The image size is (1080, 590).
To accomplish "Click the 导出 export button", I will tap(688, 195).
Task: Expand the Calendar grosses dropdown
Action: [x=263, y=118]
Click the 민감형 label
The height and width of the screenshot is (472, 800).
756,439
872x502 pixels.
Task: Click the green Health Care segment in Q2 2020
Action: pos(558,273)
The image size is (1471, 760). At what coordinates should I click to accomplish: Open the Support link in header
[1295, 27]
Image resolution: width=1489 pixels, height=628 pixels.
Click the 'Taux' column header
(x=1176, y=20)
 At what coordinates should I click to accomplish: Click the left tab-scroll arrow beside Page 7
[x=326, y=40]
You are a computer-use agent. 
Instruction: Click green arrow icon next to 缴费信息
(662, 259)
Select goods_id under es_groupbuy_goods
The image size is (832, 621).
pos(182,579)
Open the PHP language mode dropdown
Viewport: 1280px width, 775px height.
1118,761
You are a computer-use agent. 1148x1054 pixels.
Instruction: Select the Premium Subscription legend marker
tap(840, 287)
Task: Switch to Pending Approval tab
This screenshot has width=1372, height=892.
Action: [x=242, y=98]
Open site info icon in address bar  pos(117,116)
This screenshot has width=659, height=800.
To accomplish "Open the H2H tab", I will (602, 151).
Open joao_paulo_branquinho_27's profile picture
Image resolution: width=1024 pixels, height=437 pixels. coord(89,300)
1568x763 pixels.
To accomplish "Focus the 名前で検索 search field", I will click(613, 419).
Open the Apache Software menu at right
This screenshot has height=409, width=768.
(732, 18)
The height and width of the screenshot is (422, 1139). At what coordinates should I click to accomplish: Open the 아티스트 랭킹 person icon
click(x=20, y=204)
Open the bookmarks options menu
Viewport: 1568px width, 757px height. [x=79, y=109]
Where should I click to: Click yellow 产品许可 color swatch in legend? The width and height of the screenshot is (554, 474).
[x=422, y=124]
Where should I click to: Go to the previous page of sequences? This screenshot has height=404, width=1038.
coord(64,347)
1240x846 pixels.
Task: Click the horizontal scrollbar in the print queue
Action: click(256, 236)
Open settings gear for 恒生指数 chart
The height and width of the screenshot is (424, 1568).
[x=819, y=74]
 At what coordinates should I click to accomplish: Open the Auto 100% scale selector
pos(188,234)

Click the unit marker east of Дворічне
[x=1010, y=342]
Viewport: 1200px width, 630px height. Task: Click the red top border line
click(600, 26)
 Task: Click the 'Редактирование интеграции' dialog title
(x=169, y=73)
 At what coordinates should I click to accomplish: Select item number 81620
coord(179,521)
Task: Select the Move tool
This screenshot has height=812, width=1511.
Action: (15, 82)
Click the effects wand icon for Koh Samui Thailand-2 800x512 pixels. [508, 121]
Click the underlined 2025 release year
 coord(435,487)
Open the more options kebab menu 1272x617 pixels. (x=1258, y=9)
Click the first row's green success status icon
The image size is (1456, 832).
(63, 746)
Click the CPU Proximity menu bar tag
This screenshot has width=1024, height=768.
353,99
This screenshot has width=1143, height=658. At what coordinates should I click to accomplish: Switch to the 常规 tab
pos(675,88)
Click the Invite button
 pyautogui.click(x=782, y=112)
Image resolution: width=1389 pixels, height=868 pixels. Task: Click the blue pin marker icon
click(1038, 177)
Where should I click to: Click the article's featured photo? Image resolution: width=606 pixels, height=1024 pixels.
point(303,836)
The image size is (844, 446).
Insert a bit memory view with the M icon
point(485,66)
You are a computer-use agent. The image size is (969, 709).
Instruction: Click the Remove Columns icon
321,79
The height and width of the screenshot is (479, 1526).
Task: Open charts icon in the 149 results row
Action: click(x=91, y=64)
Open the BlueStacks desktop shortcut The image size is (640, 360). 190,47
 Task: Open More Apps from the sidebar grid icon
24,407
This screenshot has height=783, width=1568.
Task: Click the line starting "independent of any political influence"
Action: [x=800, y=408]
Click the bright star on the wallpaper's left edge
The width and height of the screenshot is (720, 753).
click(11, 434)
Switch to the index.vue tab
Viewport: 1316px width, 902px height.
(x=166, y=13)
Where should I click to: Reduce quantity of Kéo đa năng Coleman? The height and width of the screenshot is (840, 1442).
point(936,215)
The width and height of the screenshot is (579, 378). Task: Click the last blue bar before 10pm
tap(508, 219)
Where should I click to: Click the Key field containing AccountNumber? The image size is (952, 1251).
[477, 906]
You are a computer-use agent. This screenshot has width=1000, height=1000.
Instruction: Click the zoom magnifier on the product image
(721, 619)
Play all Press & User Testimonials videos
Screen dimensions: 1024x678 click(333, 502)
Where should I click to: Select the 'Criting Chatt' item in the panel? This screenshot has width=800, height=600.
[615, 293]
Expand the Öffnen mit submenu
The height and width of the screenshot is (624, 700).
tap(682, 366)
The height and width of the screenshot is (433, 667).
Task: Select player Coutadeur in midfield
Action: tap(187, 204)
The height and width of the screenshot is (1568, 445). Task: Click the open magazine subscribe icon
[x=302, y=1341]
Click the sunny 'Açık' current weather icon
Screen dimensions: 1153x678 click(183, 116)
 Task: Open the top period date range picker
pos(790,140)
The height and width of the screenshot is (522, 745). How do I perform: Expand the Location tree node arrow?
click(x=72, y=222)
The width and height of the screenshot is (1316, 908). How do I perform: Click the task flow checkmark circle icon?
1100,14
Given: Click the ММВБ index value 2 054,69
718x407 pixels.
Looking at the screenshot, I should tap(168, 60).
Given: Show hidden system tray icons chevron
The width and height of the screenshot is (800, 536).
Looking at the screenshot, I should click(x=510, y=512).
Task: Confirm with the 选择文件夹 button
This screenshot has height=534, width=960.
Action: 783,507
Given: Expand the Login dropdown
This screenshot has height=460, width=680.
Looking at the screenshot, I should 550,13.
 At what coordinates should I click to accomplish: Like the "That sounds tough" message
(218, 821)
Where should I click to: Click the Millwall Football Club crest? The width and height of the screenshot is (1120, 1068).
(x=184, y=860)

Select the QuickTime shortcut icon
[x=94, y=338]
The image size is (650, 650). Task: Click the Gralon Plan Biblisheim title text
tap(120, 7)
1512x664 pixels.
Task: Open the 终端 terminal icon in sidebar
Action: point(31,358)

════

• **WHAT IS EXPECTED**:
Your task is to say how many lines in the entries above contain the word "index". Please write only the number.

• **ANSWER TO THIS EXERCISE**:
2